Monday, April 25, 2022

April Roadtrip, Day 9...White Sands

 Day 9

Sunday April, 10

     East of Las Cruces, along Hwy 70 you’ll pass the White Sands Missile Range.  After WWII, sixty-seven captured V-2 rockets were test fired there.  On the northern part of the range sits the Trinity test site.  There’s a marker at the spot where the first atomic bomb was detonated in July, 1945.  They do offer tours of the site twice a year.  Would you believe, I missed the spring tour by a week.

     Not a bad shot considering I was doing 75MPH at the time and blindly aiming the camera towards the windshield.  



       White Sands National Park was opened as a national monument in 1933.  Due to it's proximity to the missile range, test firings occasionally close the park.  Fortunately, today wasn't one of those days.  

      Having hiked through dunes before, I know the trick is to get there bright and early, before they're covered in footprints.  With that in mind, I got in line with perhaps another ten vehicles.  The park service opened the gates, and in we all went.  

     In the low morning light, it was a bit trippy.  It felt like I had driven into snow, complete with the lower traction, drifts and stark white coloring.





     I chose a four and a half mile loop trail through the dunes.  It's been a while.  I had forgotten just how slow going that can be.  It was all up and down steep dunes.  To the Park Service's credit, the trail was well marked with orange posts driven into the sand.  There was a sign at the trailhead warning, if you can't see the next marker, turn around.  I could see how easy it could be to get turned around here.  
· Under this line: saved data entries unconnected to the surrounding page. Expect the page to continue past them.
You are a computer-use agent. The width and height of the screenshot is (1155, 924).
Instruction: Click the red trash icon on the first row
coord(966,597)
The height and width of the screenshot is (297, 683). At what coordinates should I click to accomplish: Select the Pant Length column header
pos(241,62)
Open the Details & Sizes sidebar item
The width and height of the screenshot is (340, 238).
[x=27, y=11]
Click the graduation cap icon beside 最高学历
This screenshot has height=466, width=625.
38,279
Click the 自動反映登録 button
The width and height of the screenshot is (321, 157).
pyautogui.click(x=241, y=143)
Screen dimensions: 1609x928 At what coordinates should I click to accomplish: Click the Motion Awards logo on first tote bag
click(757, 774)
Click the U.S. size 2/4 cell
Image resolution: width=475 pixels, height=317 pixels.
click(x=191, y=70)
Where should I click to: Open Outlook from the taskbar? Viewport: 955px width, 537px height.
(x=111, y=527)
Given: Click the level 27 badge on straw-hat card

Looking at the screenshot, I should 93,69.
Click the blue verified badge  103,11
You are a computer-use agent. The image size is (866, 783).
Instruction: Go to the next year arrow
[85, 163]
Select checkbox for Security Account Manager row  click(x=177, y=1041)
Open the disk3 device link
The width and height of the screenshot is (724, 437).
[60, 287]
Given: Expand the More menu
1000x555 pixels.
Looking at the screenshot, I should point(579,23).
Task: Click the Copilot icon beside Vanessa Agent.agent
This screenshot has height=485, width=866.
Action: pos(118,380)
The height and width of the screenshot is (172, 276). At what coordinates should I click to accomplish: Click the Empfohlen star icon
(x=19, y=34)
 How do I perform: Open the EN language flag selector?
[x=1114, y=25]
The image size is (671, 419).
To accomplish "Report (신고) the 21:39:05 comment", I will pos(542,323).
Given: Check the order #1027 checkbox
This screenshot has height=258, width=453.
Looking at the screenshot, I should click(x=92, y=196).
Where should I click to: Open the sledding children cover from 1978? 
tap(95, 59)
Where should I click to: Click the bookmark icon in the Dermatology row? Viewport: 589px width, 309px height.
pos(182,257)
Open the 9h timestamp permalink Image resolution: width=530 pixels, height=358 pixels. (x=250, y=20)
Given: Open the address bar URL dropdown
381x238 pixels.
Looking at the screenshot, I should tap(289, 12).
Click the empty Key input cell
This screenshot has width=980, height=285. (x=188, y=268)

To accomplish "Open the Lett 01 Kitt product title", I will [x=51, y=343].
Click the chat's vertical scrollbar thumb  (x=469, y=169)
      I would spend most of the morning on this trail, making it back to the car on tired legs.  Between that and the constant glare, I knew I was done.  But, so well worth it.

   From the hike...


















     The second stop of the day was Organ Mountain-Desert Peaks National Monument.  They were named by Antonio de Otermin, second governor of the Spanish Province of New Mexico.  He felt they looked a bit like organ pipes.



      As the 1600's began, the Spanish continued to spread northward, bringing Spanish law with them.  They also brought friars, assigning one to every Pueblan settlement they encountered.  

     After ten years, the Pueblans and Apache had enough.  They banded together and started raiding settlements, eventually causing the Spanish to retreat back south.  It was during this retreat Otermin’s party passed  these mountains.  


      For the afternoon, I chose the three mile Dripping Spring Trail.  When I read it had both an abandoned resort and sanitarium, I knew it was the right one.  The trail begins at the visitor center.  After hiking on sand dune in the morning, firm footing was quite welcome.



     The first structures I encountered were the livery and stage coach stop, once serving the resort and sanitarium.




    Just beyond, the trail loops up into the hills.  These abandoned buildings were once part of the Dripping Springs Resort.  Confederate Major Eugene Van Patten built and ran a fourteen room hotel here, opening in 1872.  Citing financial troubles, he sold the resort to Dr. Nathan Boyd in 1917. 







     
All these buildings are barricaded wit heavy gauge wire and screens.  But, there's always that one little gap, just big enough to line up a cell phone camera.  

     Dr. Boyd had already built a sanatorium nearby for his wife, who was dying of tuberculosis.  A few years later, he sold it all to Dr. T.C. Sexton, who continued running it as a tuberculosis sanatorium.  

     From what I’ve found on line, Boyd and Sexton were trying any new treatment they could find on their patients, with no positive  results. There were also stories of patients being taken outside to fend for themselves, simply to open up space for the next patient.





     There’s even a campground in the area and many reports of strange sounds in the night, sudden feelings of dread and disembodied faces.  No one really knows how many died back here and conditions seemed to be pretty bad.  

     After hiking all day, it was time to find a late lunch.  Ice Box Brewing Company was just the place.  Beth and Carla were really great and let me sample as I went along.


     One more stop to make before calling it a day.  Yesterday, I hit one of the Billy the Kid spots.  Today, I drove down a high end residential street to the dead end.  Somewhere, a quarter of a mile into that open ground is a memorial to Sheriff Pat Garret, the man who tracked down Billy the Kid.  I went looking, but the trails intersect and curve off in every direction.